# Task description
If a line in the entries below includes the string "agent", copy it out.

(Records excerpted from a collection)
========================================================================

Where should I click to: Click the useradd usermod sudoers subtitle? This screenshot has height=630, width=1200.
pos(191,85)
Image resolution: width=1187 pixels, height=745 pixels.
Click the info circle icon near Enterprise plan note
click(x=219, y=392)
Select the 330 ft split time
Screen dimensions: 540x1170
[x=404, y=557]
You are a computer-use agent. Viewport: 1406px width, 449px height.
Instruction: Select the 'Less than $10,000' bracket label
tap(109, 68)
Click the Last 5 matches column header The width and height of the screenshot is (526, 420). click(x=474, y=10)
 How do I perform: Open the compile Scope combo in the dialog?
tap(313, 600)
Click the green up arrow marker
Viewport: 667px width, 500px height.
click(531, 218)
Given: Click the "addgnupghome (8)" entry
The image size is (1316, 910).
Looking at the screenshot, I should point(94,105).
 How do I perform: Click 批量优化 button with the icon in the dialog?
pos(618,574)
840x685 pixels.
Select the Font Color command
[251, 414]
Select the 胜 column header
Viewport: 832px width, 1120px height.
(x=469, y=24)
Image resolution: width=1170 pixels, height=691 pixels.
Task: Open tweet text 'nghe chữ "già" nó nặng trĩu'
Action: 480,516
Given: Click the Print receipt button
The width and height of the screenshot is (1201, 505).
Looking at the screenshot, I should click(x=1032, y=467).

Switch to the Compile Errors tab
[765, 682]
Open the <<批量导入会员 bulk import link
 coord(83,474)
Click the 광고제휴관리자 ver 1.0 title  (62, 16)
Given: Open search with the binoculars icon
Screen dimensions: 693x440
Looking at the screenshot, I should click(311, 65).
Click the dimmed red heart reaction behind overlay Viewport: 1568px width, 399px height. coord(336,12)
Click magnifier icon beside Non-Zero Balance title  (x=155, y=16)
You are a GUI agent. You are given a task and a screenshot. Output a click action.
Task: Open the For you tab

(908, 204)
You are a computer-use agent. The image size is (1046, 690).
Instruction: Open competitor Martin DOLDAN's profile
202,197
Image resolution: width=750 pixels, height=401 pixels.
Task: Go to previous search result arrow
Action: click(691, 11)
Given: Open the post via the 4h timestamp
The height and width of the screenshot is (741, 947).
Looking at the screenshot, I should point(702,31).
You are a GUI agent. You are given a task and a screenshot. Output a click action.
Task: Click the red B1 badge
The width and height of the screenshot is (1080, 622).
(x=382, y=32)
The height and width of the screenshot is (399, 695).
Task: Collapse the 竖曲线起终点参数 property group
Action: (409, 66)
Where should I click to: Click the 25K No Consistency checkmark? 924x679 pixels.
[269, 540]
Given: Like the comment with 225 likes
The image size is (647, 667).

========================================================================

# Response area
You are a computer-use agent. Viewport: 1406px width, 449px height.
You are a GUI agent. You are given a task and a screenshot. Output a click action.
You are a computer-use agent. The image size is (1046, 690).
You are a GUI agent. You are given a task and a screenshot. Output a click action.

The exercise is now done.